Dokumen Sumber
####

Sedangkan pelajar penghayat Kepercayaan terhadap Tuhan Yang Maha Esa adalah peserta didik pada pendidikan formal jenjang pendidikan dasar dan menengah serta pendidikan kesetaraan yang menyatakan dirinya sebagai penghayat Kepercayaan terhadap Tuhan Yang Maha Esa.

Seno menuturkan bisa jadi Nendra saat ini adalah satu-satunya siswa di Solo yang memiliki identitas sebagai penghayat Kepercayaan. Jika pun ada yang lainnya, jumlahnya diyakini sangat sedikit.

Padahal dia melihat ada banyak penghayat lain yang juga memiliki anak usia sekolah. Di paguyuban Sapta Darma di Solo sendiri, setahu dia, ada 17 keluarga yang memiliki anak usia sekolah.

Ini berarti jumlahnya bisa lebih banyak jika dihitung dengan keberadaan penghayat Kepercayaan dari paguyuban lain.

Dia meyakini belum terpenuhinya hak pendidikan bagi pelajar penghayat Kepercayaan di Solo turut menjadi penyebab para orang tua penghayat di Kota Bengawan selama ini enggan mencantumkan identitas sang anak sebagai penghayat.

Di mana, kata Seno, para orang tua bisa jadi khawatir ketika anak-anak tertulis sebagai penghayat Kepercayaan, hak-hak mereka justru jadi tidak dipenuhi oleh negara.

Seno merasa situasi ini sungguh merugikan para penghayat Kepercayaan. Lebih jauh, hal itu dikhawatirkan dapat mengikis eksistensi atau keberadaan penghayat Kepercayaan yang juga berperan menjadi pelestari nilai-nilai budaya luhur yang dianut oleh nenek moyang bangsa Indonesia.

“Kepada Pemkot, di sini ada warga penghayat. Meskipun sangat minoritas, mohon kami bisa terlayani juga. Untuk saat ini, mungkin baru anak saya yang menjadi pelajar penghayat. Meski cuma ada satu siswa, mohon bisa diupayakan pemenuhan hak pendidikannya karena itu adalah hak dasar bagi anak-anak,” ucap Seno ketika ditemui di Sanggar Candi Busana (SCB) Cengklik, Nusukan.

Dia pun yakin jika Nendra sudah terpenuhi hak pendidikannya, akan ada lebih banyak orang tua penghayat Kepercayaan lain yang mau membuka diri kepada masyarakat.

####

Cuplikan Data
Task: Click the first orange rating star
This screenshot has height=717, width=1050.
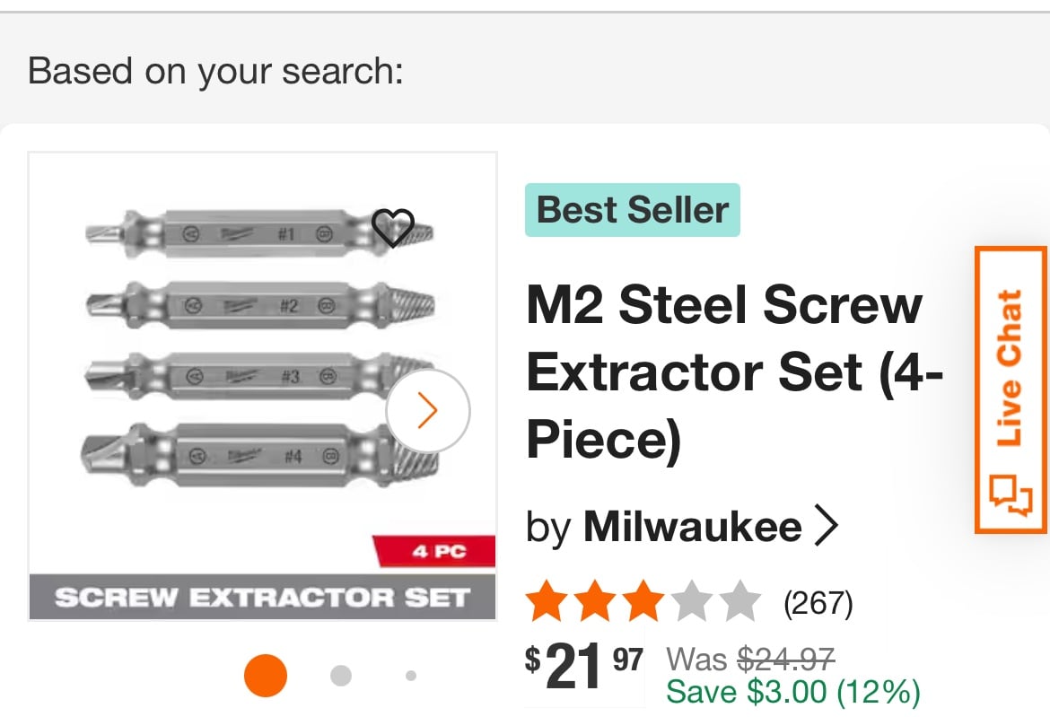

####

Tugas dan Latihan
A – Salin kata demi kata bagian teks tentang pelajar penghayat Kepercayaan di Solo, mulai dari "Sedangkan pelajar penghayat" dan terus sampai "diyakini sangat sedikit.".
B – Tentukan apakah setiap pernyataan berikut sesuai dengan teks tentang pelajar penghayat Kepercayaan di Solo. Jawab ya atau tidak dan kutip kata-kata penentunya dari teks itu.
(i) Di paguyuban Sapta Darma di Solo ada 17 keluarga yang memiliki anak usia sekolah.
(ii) Seno ditemui di Sanggar Candi Busana di Cengklik, Nusukan.
(iii) Seno meyakini ada banyak siswa lain di Solo yang beridentitas penghayat Kepercayaan.
C – Lanjutkan teks tentang pelajar penghayat Kepercayaan di Solo mulai setelah kalimat terakhirnya.

Daftar Jawaban
A –
Sedangkan pelajar penghayat Kepercayaan terhadap Tuhan Yang Maha Esa adalah peserta didik pada pendidikan formal jenjang pendidikan dasar dan menengah serta pendidikan kesetaraan yang menyatakan dirinya sebagai penghayat Kepercayaan terhadap Tuhan Yang Maha Esa.

Seno menuturkan bisa jadi Nendra saat ini adalah satu-satunya siswa di Solo yang memiliki identitas sebagai penghayat Kepercayaan. Jika pun ada yang lainnya, jumlahnya diyakini sangat sedikit.

B –
(i) Ya: "Di paguyuban Sapta Darma di Solo sendiri, setahu dia, ada 17 keluarga yang memiliki anak usia sekolah."
(ii) Ya: "ucap Seno ketika ditemui di Sanggar Candi Busana (SCB) Cengklik, Nusukan."
(iii) Tidak: "Jika pun ada yang lainnya, jumlahnya diyakini sangat sedikit."

C –
“Mungkin kalau keluarga saya sudah terfasilitasi, mereka baru ikut bergabung mengurus perubahan identitas anak sebagai penghayat. Yang ada sekarang kan mereka mungkin berpikir, ‘Ah mas Seno saja sudah bacut ngene (anak ber-KTP penghayat), Nendra ae masih dilayani dengan (Pendidikan) Agama. Pada wae’. Jadi teman-teman penghayat kurang percaya diri, kurang bersemangat. Berpikirnya jadi mengurus KTP Kepercayaan malah bikin repot,” ungkap dia.

Dialami penghayat Kepercayaan yang lain

Keluhan Seno dirasakan juga oleh Sumarno (48), seorang penghayat Kepercayaan Sapta Darma asal RT 001/RW 005 Kelurahan Timuran, Banjarsari.

Tahu sang anak tak akan terfasilitasi guru khusus Pendidikan Kepercayaan di sekolah, lima tahun lalu dia terpaksa memutuskan untuk mengubah identitas Kepercayaan buah hatinya menjadi beragama Katolik.

Sumarno melakukan itu ketika anaknya hendak didaftarkan masuk ke sekolah taman kanak-kanak (TK) pada 2017. Sang anak kini sudah duduk di bangku SD kelas 4.

“Istri saat itu kasihan ke anak karena belum ada tenaga pembimbing Kepercayaan (di Solo). Kami khawatir nanti ada masalah dengan pendidikannya jika tetap tercatat jadi penghayat,” ucap dia.

Jika boleh memilih, Sumarno menyatakan, dirinya jelas berharap anaknya sedari awal dapat terpenuhi hak pendidikannya sebagai penghayat Kepercayaan. Tetapi, setahu dia, di Solo bahkan belum tersedia tenaga penyuluh Pendidikan Kepercayaan hingga sekarang.

Sumarno yakin ada orang tua penghayat lain di Solo yang memiliki keputusan serupa dirinya.

Karena khawatir hak-haknya tak terpenuhi pemerintah, kata dia, para penghayat akhirnya masih mempertahankan atau terpaksa mengubah identitas dengan agama.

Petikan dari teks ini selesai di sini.